AVAILABLE DATA ::

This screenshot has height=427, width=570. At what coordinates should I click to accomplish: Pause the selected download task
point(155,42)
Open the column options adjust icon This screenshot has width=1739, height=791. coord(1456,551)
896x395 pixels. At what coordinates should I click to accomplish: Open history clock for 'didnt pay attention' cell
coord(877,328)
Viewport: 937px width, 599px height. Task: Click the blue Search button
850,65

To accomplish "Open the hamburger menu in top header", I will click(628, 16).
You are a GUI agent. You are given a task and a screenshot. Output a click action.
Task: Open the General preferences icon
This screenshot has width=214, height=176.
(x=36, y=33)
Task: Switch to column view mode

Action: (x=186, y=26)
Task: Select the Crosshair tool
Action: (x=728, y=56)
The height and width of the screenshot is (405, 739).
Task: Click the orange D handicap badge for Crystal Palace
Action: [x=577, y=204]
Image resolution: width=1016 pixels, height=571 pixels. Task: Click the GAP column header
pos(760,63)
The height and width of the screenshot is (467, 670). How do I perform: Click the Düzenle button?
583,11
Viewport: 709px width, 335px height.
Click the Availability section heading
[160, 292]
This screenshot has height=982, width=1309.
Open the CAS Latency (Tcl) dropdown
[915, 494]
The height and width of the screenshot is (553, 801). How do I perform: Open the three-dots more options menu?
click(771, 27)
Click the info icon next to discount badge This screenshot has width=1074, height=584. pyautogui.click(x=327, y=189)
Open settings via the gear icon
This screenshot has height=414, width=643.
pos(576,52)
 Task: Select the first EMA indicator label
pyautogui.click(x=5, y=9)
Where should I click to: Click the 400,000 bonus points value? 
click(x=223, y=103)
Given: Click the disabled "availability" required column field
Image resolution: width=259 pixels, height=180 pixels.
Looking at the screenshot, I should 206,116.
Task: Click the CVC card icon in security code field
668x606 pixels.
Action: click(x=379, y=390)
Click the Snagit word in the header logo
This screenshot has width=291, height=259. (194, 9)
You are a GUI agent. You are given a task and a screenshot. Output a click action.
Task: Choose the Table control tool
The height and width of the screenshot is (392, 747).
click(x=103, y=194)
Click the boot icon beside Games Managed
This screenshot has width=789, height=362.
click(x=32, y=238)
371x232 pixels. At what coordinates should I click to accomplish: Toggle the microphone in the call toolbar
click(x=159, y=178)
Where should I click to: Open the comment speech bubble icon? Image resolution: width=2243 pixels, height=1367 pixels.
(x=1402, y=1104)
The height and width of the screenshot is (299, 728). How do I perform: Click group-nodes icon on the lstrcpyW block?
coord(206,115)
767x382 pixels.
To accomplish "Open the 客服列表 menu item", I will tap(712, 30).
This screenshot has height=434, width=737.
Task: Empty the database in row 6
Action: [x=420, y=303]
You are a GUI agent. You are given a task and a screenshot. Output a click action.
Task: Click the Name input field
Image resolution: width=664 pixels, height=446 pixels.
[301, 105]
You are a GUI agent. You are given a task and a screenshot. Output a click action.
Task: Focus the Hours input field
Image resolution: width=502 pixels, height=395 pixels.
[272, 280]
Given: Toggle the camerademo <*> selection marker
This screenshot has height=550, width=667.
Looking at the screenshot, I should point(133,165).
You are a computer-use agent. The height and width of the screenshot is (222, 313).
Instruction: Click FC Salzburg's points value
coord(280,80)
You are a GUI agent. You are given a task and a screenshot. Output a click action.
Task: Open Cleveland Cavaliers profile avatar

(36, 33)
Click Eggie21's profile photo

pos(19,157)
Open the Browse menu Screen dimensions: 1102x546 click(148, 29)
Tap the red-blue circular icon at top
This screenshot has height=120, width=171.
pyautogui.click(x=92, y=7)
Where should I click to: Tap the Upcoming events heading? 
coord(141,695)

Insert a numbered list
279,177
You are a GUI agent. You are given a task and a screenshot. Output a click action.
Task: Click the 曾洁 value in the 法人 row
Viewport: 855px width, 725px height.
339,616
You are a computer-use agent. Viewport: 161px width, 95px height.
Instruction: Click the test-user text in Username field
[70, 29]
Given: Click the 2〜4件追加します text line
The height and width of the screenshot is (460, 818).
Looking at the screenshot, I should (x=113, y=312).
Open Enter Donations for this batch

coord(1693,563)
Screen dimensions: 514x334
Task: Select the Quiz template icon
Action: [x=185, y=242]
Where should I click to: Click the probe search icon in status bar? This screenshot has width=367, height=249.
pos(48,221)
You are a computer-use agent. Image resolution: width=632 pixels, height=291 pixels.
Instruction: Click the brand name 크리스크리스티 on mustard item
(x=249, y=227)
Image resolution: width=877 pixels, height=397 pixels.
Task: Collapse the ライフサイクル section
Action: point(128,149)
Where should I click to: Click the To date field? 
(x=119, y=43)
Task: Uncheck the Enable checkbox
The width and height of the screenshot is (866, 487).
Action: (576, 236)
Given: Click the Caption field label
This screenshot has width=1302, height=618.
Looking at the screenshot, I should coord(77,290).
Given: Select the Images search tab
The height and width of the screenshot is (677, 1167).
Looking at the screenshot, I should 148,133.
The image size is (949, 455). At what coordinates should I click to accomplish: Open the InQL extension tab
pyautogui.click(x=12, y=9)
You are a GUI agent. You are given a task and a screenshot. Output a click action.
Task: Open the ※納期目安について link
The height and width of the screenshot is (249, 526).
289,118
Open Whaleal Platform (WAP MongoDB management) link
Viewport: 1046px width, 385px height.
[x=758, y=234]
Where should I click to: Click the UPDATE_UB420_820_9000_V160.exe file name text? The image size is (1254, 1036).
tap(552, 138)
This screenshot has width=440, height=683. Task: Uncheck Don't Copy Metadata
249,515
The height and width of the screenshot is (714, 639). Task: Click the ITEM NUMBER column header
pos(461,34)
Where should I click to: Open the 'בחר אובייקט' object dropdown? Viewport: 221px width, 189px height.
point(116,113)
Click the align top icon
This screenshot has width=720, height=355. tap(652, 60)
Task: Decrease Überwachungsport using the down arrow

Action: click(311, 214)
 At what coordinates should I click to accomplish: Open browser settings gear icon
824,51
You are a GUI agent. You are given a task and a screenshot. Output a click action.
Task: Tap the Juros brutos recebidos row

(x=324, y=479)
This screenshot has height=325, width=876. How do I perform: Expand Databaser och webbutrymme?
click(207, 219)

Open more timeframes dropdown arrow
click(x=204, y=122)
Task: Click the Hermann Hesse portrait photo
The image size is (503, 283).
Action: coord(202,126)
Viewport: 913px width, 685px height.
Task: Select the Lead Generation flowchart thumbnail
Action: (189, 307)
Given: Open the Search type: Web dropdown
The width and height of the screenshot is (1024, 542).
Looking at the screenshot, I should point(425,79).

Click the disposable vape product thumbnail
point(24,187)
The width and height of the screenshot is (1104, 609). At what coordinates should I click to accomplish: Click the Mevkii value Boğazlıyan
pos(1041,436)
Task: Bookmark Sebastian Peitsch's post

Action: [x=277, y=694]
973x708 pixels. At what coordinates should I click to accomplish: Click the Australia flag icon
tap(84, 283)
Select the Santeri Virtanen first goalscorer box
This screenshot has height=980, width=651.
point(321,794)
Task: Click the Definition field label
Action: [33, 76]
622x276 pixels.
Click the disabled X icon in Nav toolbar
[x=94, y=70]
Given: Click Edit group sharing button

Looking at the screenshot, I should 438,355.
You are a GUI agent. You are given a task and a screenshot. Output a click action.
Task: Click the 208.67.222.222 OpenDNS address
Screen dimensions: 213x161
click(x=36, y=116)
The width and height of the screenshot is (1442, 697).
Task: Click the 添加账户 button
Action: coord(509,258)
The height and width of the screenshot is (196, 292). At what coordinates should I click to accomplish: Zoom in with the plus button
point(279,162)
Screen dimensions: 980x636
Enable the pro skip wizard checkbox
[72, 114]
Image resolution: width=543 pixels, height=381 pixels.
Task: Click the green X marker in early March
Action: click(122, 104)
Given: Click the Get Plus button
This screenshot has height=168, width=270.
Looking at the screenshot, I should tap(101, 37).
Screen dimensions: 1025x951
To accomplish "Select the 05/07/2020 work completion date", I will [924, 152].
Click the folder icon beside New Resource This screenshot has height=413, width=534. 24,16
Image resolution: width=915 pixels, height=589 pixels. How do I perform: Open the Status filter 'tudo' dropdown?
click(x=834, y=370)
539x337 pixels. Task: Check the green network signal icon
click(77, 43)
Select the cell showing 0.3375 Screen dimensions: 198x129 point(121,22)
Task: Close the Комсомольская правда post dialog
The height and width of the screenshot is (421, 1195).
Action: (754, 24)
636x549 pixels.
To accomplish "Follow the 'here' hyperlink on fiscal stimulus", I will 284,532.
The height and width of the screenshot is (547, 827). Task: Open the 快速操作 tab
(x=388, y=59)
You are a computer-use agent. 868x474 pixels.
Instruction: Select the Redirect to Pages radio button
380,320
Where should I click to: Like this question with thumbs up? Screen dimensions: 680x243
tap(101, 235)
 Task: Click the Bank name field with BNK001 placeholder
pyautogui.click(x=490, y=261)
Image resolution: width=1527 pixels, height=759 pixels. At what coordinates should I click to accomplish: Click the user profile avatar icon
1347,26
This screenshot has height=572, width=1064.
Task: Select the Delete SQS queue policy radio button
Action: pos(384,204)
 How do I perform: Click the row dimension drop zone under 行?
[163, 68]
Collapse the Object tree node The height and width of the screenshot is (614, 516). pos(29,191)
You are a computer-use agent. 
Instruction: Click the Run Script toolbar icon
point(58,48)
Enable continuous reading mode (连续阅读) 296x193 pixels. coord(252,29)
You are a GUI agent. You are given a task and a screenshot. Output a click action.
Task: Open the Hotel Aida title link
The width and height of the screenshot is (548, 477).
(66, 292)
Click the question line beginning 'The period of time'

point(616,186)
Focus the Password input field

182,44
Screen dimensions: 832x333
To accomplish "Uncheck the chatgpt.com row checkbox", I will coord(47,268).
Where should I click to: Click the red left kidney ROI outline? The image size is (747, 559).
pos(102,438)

WORK ITEM :: From the data above, copy each line that holds "computer".

EXERCISE RESULT ::
You are a computer-use agent. The height and width of the screenshot is (222, 313).
You are a computer-use agent. Viewport: 161px width, 95px height.
You are a computer-use agent. Image resolution: width=632 pixels, height=291 pixels.
You are a computer-use agent. 868x474 pixels.
You are a computer-use agent. 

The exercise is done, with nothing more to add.